静謐が欲しくて百円を払って散策の権利を買った。いつも撮らせてもらっている美人の牡丹連が今は葉ばかりである。ああこれは私の特に気に入りの美人だなどと愛しく思いながら源平池をゆっくり巡った。その途中に背高く鬼百合が咲いていた。少し撮ろうかと思ってカメラを出したところ黒揚羽が飛んできた。こういうことがあるから鎌倉はありがたい。
それからようよう本殿に上がった。昨年までは見なかったような稲荷専用の鳥居の絵馬が500円で売っている。相変わらず商魂たくましい様子に遠くから感心した。
八幡宮を下って小町通に向かった。道すがら何をしようという気にもならないくらい人が混んでいる。これで平日なのだから土日祝日など身動きもできないだろう。社頭で少し和紙を見る。それからひさごで花を見る。時計を見るともう二時になっていて、夕方の届け物の予定に案外近くなってきた。少し時間をつぶそうと思って、久しぶりにミルクホールに寄る。禁煙か喫煙かを尋ねられた。禁煙は家族連れで賑やかである。喫煙の区分を見せてもらうと誰もいない。

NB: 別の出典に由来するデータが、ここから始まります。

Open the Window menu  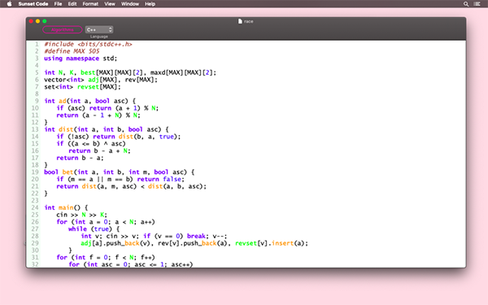pyautogui.click(x=130, y=4)
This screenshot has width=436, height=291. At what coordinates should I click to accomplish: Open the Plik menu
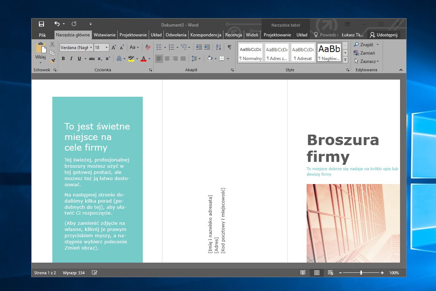pos(43,35)
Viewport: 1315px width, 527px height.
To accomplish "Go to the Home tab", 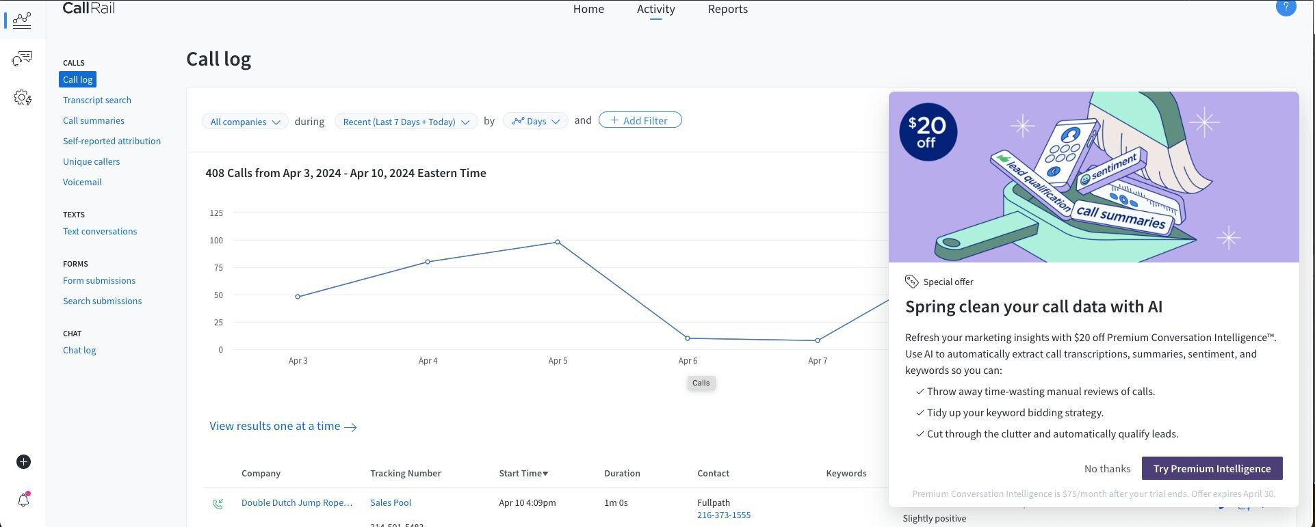I will pos(588,9).
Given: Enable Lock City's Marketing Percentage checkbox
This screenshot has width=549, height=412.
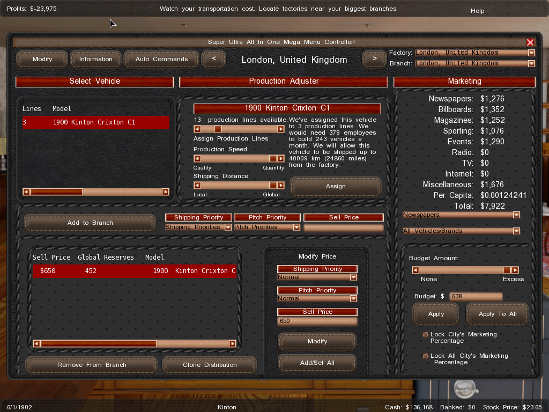Looking at the screenshot, I should 426,335.
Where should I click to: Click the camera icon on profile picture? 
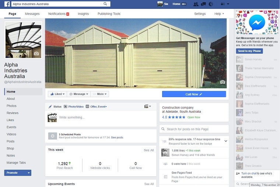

これ幸いと喫煙席の隅に陣取ってウィンナコーヒーを頼んだ。このコーヒーのクリームが咀嚼しないと不可ないくらい密度が高くて驚いた。思わぬデザートがおまけについていたようで随分得した気分になった。
書き物をしたり少し音が大きすぎるように思えるジャズに耳を傾けたりしているうちに待ち合わせに近い時間になった。コーヒーを飲み干して二階のギャラリーでやっているささめやゆきという人の個展を見物して店を出た。帰りに牛すじを取って帰るのを忘れなかったのは幸いだった。